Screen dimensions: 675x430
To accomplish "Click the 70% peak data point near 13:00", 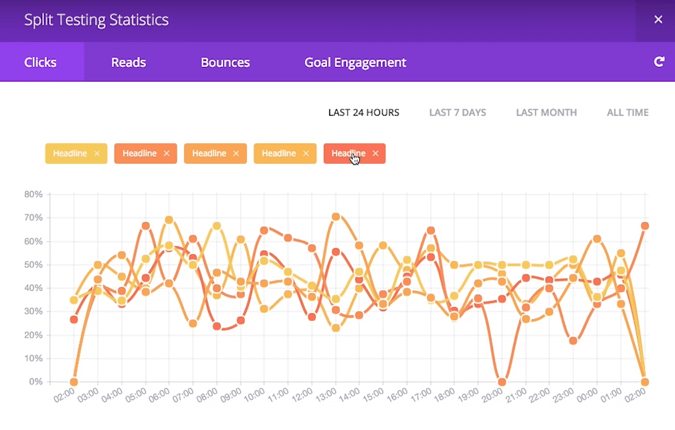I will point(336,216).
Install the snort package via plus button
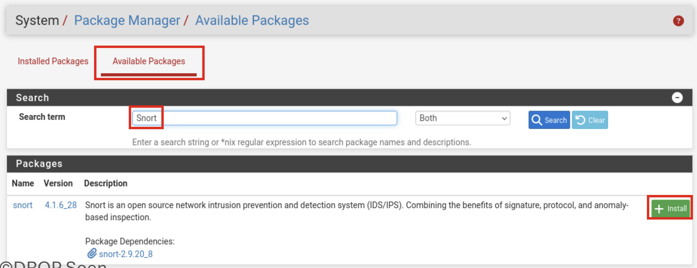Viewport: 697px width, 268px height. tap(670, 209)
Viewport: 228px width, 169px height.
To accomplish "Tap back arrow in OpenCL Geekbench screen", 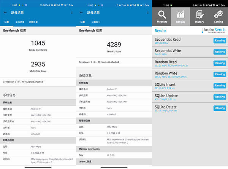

☆ ☆ ☆ ☆ ☆ ☆ ☆

The task → Set down the stretch of the entries above from the line containing "Viewport: 228px width, 169px height." through the end of the entries, leaving out the pictures.

Full solution →
Viewport: 228px width, 169px height.
To accomplish "Tap back arrow in OpenCL Geekbench screen", 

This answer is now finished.